Task inputs:
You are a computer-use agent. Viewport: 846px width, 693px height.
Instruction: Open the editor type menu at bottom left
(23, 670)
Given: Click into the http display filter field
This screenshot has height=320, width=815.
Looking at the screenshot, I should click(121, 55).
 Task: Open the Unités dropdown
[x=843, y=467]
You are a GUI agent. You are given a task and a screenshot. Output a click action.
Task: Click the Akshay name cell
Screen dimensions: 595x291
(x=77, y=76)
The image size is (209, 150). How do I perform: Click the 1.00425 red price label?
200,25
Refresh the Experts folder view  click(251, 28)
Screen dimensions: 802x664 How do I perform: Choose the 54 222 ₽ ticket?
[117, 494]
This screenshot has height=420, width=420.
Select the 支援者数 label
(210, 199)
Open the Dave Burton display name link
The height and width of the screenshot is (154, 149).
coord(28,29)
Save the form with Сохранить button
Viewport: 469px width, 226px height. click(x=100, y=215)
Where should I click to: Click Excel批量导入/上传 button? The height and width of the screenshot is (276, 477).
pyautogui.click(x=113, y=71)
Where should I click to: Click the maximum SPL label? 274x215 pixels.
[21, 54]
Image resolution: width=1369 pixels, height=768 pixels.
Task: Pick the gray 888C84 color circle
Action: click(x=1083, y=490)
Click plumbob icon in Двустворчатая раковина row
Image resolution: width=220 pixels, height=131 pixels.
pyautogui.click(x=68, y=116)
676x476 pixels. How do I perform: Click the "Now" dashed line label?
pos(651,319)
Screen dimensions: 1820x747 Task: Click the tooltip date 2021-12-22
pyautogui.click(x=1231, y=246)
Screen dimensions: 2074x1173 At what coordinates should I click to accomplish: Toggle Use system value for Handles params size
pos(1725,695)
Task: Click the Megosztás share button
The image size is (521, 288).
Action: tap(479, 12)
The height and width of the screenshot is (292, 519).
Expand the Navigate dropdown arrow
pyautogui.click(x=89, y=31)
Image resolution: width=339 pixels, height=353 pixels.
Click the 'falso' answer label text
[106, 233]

Directions:
Each line above is to be restated exactly.

Your solution:
You are a computer-use agent. Viewport: 846px width, 693px height.
Instruction: Open the editor type menu at bottom left
(23, 670)
Given: Click into the http display filter field
This screenshot has height=320, width=815.
Looking at the screenshot, I should click(121, 55).
 Task: Open the Unités dropdown
[x=843, y=467]
You are a GUI agent. You are given a task and a screenshot. Output a click action.
Task: Click the Akshay name cell
Screen dimensions: 595x291
(x=77, y=76)
The image size is (209, 150). How do I perform: Click the 1.00425 red price label?
200,25
Refresh the Experts folder view  click(251, 28)
Screen dimensions: 802x664 How do I perform: Choose the 54 222 ₽ ticket?
[117, 494]
This screenshot has height=420, width=420.
Select the 支援者数 label
(210, 199)
Open the Dave Burton display name link
The height and width of the screenshot is (154, 149).
coord(28,29)
Save the form with Сохранить button
Viewport: 469px width, 226px height. click(x=100, y=215)
Where should I click to: Click Excel批量导入/上传 button? The height and width of the screenshot is (276, 477).
pyautogui.click(x=113, y=71)
Where should I click to: Click the maximum SPL label? 274x215 pixels.
[21, 54]
Image resolution: width=1369 pixels, height=768 pixels.
Task: Pick the gray 888C84 color circle
Action: click(x=1083, y=490)
Click plumbob icon in Двустворчатая раковина row
Image resolution: width=220 pixels, height=131 pixels.
pyautogui.click(x=68, y=116)
676x476 pixels. How do I perform: Click the "Now" dashed line label?
pos(651,319)
Screen dimensions: 1820x747 Task: Click the tooltip date 2021-12-22
pyautogui.click(x=1231, y=246)
Screen dimensions: 2074x1173 At what coordinates should I click to accomplish: Toggle Use system value for Handles params size
pos(1725,695)
Task: Click the Megosztás share button
The image size is (521, 288).
Action: tap(479, 12)
The height and width of the screenshot is (292, 519).
Expand the Navigate dropdown arrow
pyautogui.click(x=89, y=31)
Image resolution: width=339 pixels, height=353 pixels.
Click the 'falso' answer label text
[106, 233]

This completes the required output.